A polifonia das
ruas zumbe e zumbirá por um bom tempo nas dobras do País. Esqueça o vandalismo
e pense: um sopro só e os políticos se mexeram. No Congresso votaram projetos
guardados nos armários havia séculos. A presidente viu entrar por sua sala uma
pauta com a qual não contava. Todos sabemos que as reformas política e
tributária, entra governo, sai governo, não passam de assuntos tratados nas
campanhas eleitorais, se tanto.
Como não somos
burros, não comungaremos a unanimidade das ruas por muito tempo. Nem tudo que
quero para o País meu vizinho quer. Quero andar num ônibus confortável, ter
metrô de alcance compatível com o tamanho da cidade em que vivo, ele quer lugar
na garagem para mais um carro. Ele quer estourar o Maracanã, eu, poder assistir
meu futebol em paz.
Teremos pensamentos distintos em relação à ideia de cura dos
gays, ao lugar que devem ocupar as igrejas nos espaços público e
representativo.
Nossas
manifestações arranharam a importância da política, dos partidos. As mudanças
que estão sendo demandadas (multifacetadas e nem sempre convergentes) dependerão
da política — portanto dos partidos. Esse atrito abre espaço para experiência
de exceção? Sim, claro, mas também pode reforçar os protocolos da democracia e,
por conseguinte, a própria democracia.
Acredito que nossa
trajetória recente — viver a ditadura, superá-la, entrar na democracia, viver
sob o comando de aventureiros devidamente expulsos do poder e, depois, ter
governos menos distantes dos anseios populares (PSDB e PT), ainda que reféns do
jeito ancestral de fazer política em nossa terra — nos fará optar pela
democracia. Então será fatal reforçar os partidos, dar cor bem definida a cada
um deles. Essa tal reforma política, de um jeito ou de outro, terá de vingar.
(Faço um ato de fé,
agarrando-me ao meu otimismo atávico.)
Antes de terminar,
dedico duas ou três palavras à questão do vandalismo. Acredito que houve aquele
incentivado por forças retrógradas, mas também houve o espontâneo. Houve, no
abuso das polícias, o vandalismo de farda (uma pequena passeata iniciada em
Bonsucesso terminou com um verdadeiro massacre, comandado pela polícia do Rio
de Janeiro, na favela da Maré).
Partindo desse ponto de vista, minhas palavras serão voltadas aos vândalos espontâneos. No muque, no furto, na destruição, não dizem nada? Dizem, ora se dizem. Eles dizem que há uma fatura não paga.

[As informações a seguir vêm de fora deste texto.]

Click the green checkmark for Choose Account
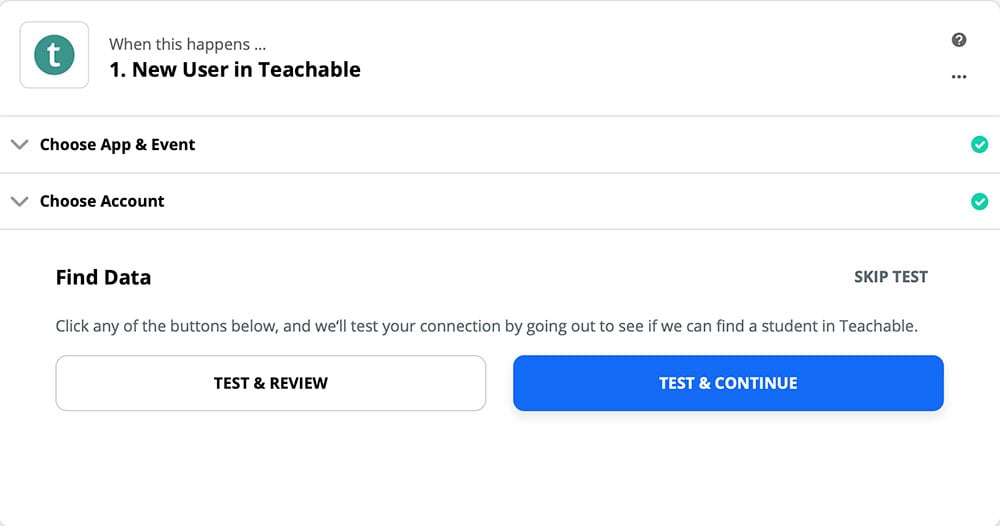 tap(980, 202)
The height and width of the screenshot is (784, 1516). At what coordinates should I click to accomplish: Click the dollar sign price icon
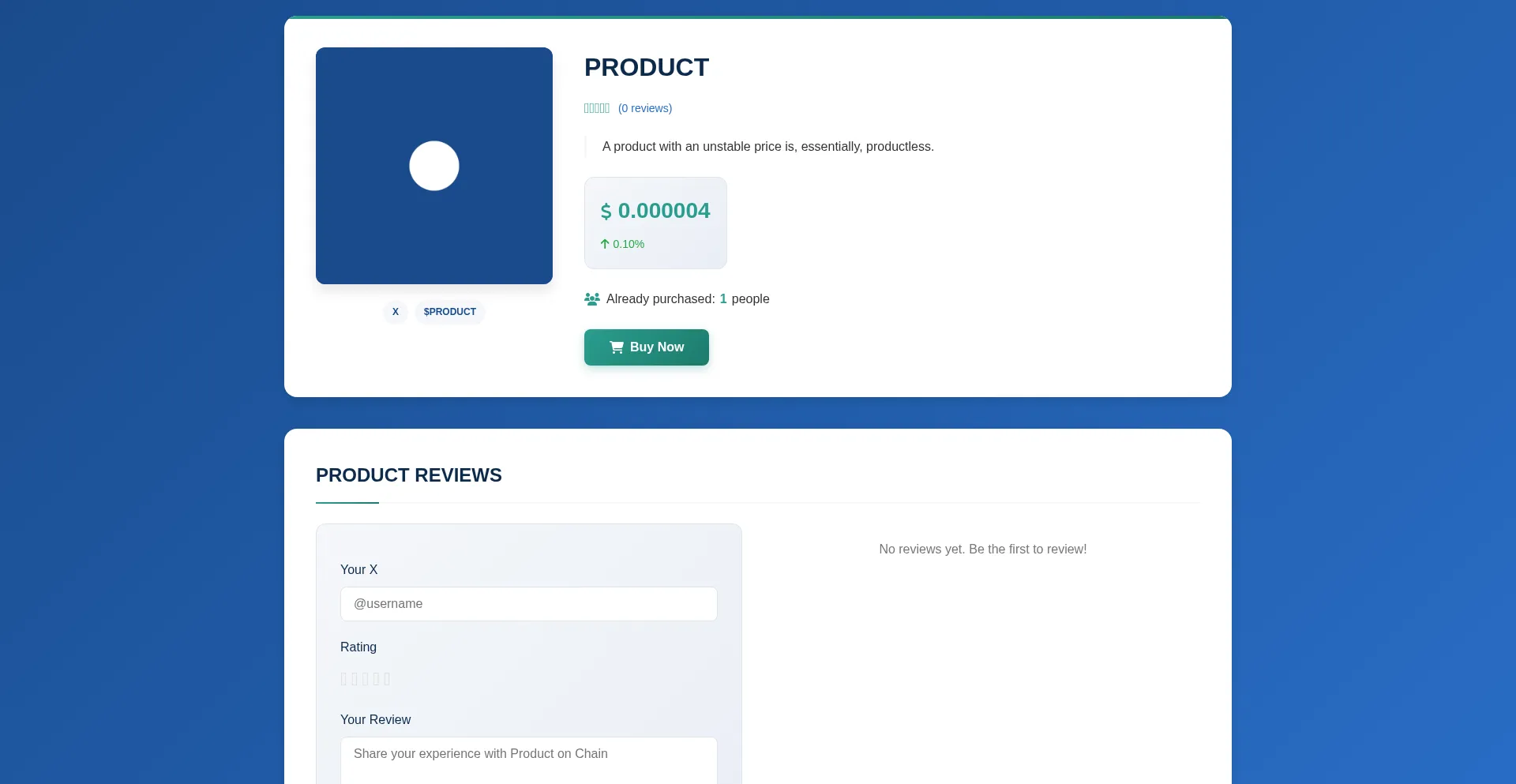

Não bastam as bolsas isso e aquilo — boas, sem dúvida nenhuma —, mas é preciso agregar algo que as mercadorias por si só não são capazes de satisfazer. Há um desejo de inclusão, que, muitas vezes, não passa de uma demanda básica, como é o pedido de saneamento (e não de teleférico) na Rocinha. Aliás, a passeata que saiu da Rocinha e engrossou no Vidigal, a meu juízo, foi o momento máximo de todo esse movimento. Quebrando todos os estereótipos, nenhum ato de vandalismo. Ao contrário dos vândalos espontâneos, estes souberam dizer muito bem.